三社とも最初はパソコンなどで利用するデータ通信サービスで、音声通話サービスは次の段階となる。
ただ、既存事業者に対し、競争力のある価格設定を打ち出して顧客を奪い取る構えで、ソフトバンクは「遠くない将来に一千万件」、イー・アクセスは「五年間でシェア10%」の目標を掲げるなど、鼻息は荒い。
「そんなに簡単な事業ではない。お手並み拝見だ」と既存事業者は平静を装うが、同じ番号のまま携帯電話会社を変更できる「番号ポータビリティ」(番号継続制)が来年から開始されることもあり、利用者の流動性が増すのは確実だ。
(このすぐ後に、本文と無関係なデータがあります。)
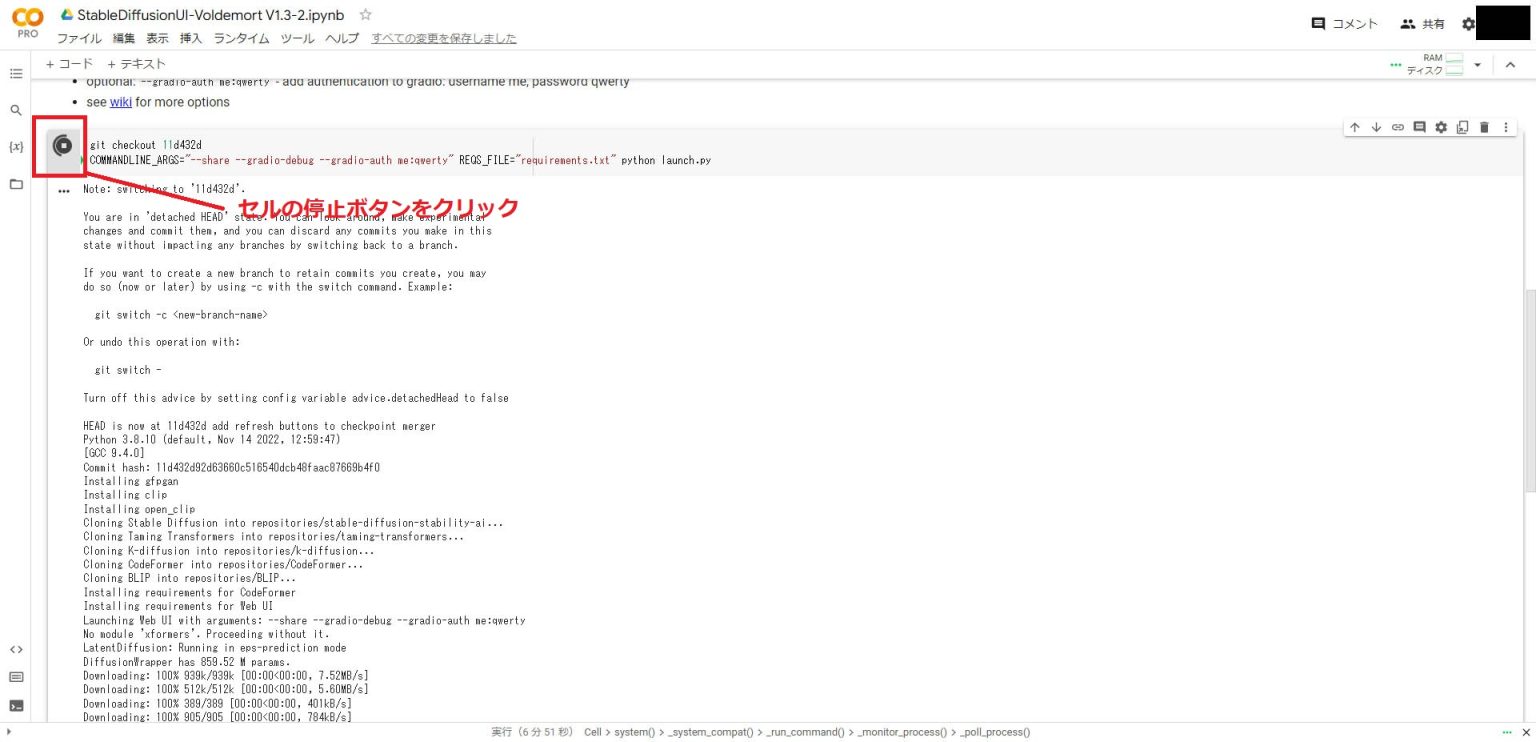The image size is (1536, 742).
Task: Copy the link to the cell
Action: pyautogui.click(x=1397, y=127)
価格やサービス競争の結果、「業界全体で10%前後の料金値下げとなることはあり得る」(業界関係者)との指摘も出ており、そうなれば、既存事業者の高収益基盤は崩壊する。このため、「一定の危機感をもって」新規参入組の動向を注視するのが本音だ。
≪デメリット≫
四社だった携帯事業者が七社に増え、端末の種類やサービスが多種多様になるなど、利用者の選択肢の幅が拡大するのは間違いないが、問題点もある。携帯電話端末の値上がりが、その一例だ。
日本独特のシステムとして、携帯事業者は端末メーカーや販売店に販売奨励金を出しており、結果として高性能の携帯電話が低価格で消費者の手に渡っている。
だが、料金競争で携帯事業者に余力がなくなれば端末価格の高騰に結びつきかねない。これに伴って消費者の買い替えサイクルが長くなれば、開発投資も抑制され、携帯電話端末の競争力が低下する恐れがある。
新規参入組にとっても過度の料金競争が続けば、携帯電話の「命」でもある通信網といったインフラ投資が手薄になりかねない。財務基盤が脆弱(ぜいじゃく)であれば事業からの撤退を余儀なくされる可能性も浮上し、最終的なしわ寄せを利用者が受けることになる。新規参入による価格競争はメリットばかりともいえないわけだ。
十二年ぶりとなる携帯電話の新規参入を引き金に、関係業界も利用者も大きな変化の波に直面しようとしている。